=== Record extracts ===
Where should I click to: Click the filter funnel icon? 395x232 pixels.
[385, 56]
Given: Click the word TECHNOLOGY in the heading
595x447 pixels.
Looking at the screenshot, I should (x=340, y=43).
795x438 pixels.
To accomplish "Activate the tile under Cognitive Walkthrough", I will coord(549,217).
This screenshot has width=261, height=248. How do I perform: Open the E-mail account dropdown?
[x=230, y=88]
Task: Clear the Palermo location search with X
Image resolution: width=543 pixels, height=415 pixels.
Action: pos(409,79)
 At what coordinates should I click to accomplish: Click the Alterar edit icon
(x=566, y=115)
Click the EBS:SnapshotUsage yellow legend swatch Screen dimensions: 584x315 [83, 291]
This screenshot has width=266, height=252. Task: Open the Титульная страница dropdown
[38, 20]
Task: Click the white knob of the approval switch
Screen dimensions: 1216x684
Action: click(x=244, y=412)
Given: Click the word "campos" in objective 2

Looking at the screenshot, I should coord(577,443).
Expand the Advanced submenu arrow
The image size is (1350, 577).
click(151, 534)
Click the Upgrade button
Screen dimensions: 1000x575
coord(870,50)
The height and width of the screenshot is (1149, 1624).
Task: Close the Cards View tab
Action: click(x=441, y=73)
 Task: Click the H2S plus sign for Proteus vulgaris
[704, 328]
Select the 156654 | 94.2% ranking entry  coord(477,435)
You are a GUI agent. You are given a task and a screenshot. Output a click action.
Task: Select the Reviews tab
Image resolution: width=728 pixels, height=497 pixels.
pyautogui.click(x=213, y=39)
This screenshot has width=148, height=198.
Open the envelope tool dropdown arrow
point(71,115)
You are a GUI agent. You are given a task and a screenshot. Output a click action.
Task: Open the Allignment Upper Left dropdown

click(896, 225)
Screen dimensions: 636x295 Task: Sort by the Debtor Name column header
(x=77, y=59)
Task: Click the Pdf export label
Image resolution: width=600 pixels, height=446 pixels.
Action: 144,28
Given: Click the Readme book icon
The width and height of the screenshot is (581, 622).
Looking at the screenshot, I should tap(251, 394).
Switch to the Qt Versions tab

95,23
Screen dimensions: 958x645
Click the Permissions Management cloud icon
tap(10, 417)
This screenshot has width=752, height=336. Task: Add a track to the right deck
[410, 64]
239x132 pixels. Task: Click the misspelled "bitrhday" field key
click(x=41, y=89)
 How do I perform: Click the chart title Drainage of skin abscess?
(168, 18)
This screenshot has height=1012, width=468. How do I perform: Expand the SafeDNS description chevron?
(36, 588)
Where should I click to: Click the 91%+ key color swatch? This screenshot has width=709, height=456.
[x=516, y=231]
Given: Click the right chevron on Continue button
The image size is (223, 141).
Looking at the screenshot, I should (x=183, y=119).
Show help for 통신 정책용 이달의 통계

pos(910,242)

=== What to do ===
Update all of the records above by replacing every "Screen dimensions" with "Screenshot size", and reproduce the lines with nothing else altered.

=== Output ===
Where should I click to: Click the filter funnel icon? 395x232 pixels.
[385, 56]
Given: Click the word TECHNOLOGY in the heading
595x447 pixels.
Looking at the screenshot, I should (x=340, y=43).
795x438 pixels.
To accomplish "Activate the tile under Cognitive Walkthrough", I will coord(549,217).
This screenshot has width=261, height=248. How do I perform: Open the E-mail account dropdown?
[x=230, y=88]
Task: Clear the Palermo location search with X
Image resolution: width=543 pixels, height=415 pixels.
Action: pos(409,79)
 At what coordinates should I click to accomplish: Click the Alterar edit icon
(x=566, y=115)
Click the EBS:SnapshotUsage yellow legend swatch Screenshot size: 584x315 [83, 291]
This screenshot has width=266, height=252. Task: Open the Титульная страница dropdown
[38, 20]
Task: Click the white knob of the approval switch
Screenshot size: 1216x684
Action: click(x=244, y=412)
Given: Click the word "campos" in objective 2

Looking at the screenshot, I should coord(577,443).
Expand the Advanced submenu arrow
The image size is (1350, 577).
click(151, 534)
Click the Upgrade button
Screenshot size: 1000x575
coord(870,50)
The height and width of the screenshot is (1149, 1624).
Task: Close the Cards View tab
Action: click(x=441, y=73)
 Task: Click the H2S plus sign for Proteus vulgaris
[704, 328]
Select the 156654 | 94.2% ranking entry  coord(477,435)
You are a GUI agent. You are given a task and a screenshot. Output a click action.
Task: Select the Reviews tab
Image resolution: width=728 pixels, height=497 pixels.
pyautogui.click(x=213, y=39)
This screenshot has width=148, height=198.
Open the envelope tool dropdown arrow
point(71,115)
You are a GUI agent. You are given a task and a screenshot. Output a click action.
Task: Open the Allignment Upper Left dropdown

click(896, 225)
Screenshot size: 636x295 Task: Sort by the Debtor Name column header
(x=77, y=59)
Task: Click the Pdf export label
Image resolution: width=600 pixels, height=446 pixels.
Action: 144,28
Given: Click the Readme book icon
The width and height of the screenshot is (581, 622).
Looking at the screenshot, I should tap(251, 394).
Switch to the Qt Versions tab

95,23
Screenshot size: 958x645
Click the Permissions Management cloud icon
tap(10, 417)
This screenshot has width=752, height=336. Task: Add a track to the right deck
[410, 64]
239x132 pixels. Task: Click the misspelled "bitrhday" field key
click(x=41, y=89)
 How do I perform: Click the chart title Drainage of skin abscess?
(168, 18)
This screenshot has height=1012, width=468. How do I perform: Expand the SafeDNS description chevron?
(36, 588)
Where should I click to: Click the 91%+ key color swatch? This screenshot has width=709, height=456.
[x=516, y=231]
Given: Click the right chevron on Continue button
The image size is (223, 141).
Looking at the screenshot, I should (x=183, y=119).
Show help for 통신 정책용 이달의 통계

pos(910,242)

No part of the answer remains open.